(Provided records Opens)
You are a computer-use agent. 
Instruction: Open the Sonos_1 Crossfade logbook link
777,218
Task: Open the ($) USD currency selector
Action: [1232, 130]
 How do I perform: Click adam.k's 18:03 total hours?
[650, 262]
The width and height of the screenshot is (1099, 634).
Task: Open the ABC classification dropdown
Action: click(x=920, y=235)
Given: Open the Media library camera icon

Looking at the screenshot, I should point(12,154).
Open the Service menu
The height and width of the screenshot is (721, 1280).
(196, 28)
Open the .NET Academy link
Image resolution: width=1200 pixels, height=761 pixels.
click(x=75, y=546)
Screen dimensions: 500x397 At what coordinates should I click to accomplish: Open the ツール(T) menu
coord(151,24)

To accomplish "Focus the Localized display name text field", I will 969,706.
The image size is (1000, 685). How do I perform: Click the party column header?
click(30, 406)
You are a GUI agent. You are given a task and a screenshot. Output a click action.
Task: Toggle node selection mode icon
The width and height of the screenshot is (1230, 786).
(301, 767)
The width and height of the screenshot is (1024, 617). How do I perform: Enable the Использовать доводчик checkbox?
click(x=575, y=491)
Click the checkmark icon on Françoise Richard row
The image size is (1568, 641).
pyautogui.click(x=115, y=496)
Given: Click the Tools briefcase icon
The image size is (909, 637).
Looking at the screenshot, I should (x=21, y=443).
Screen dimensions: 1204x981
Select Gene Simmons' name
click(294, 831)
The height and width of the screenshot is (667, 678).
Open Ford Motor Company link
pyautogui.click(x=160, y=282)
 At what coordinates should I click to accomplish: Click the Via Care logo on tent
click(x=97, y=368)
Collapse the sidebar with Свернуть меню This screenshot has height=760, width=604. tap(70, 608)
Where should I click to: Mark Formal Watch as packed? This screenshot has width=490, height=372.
(Provided records Closes)
> [Work item]: Repeat, word for word, the lines from the start of the records to the line that contains "Click the checkmark", both of them included, and no others.

> [Result for this exercise]:
You are a computer-use agent. 
Instruction: Open the Sonos_1 Crossfade logbook link
777,218
Task: Open the ($) USD currency selector
Action: [1232, 130]
 How do I perform: Click adam.k's 18:03 total hours?
[650, 262]
The width and height of the screenshot is (1099, 634).
Task: Open the ABC classification dropdown
Action: click(x=920, y=235)
Given: Open the Media library camera icon

Looking at the screenshot, I should point(12,154).
Open the Service menu
The height and width of the screenshot is (721, 1280).
(196, 28)
Open the .NET Academy link
Image resolution: width=1200 pixels, height=761 pixels.
click(x=75, y=546)
Screen dimensions: 500x397 At what coordinates should I click to accomplish: Open the ツール(T) menu
coord(151,24)

To accomplish "Focus the Localized display name text field", I will 969,706.
The image size is (1000, 685). How do I perform: Click the party column header?
click(30, 406)
You are a GUI agent. You are given a task and a screenshot. Output a click action.
Task: Toggle node selection mode icon
The width and height of the screenshot is (1230, 786).
(301, 767)
The width and height of the screenshot is (1024, 617). How do I perform: Enable the Использовать доводчик checkbox?
click(x=575, y=491)
Click the checkmark icon on Françoise Richard row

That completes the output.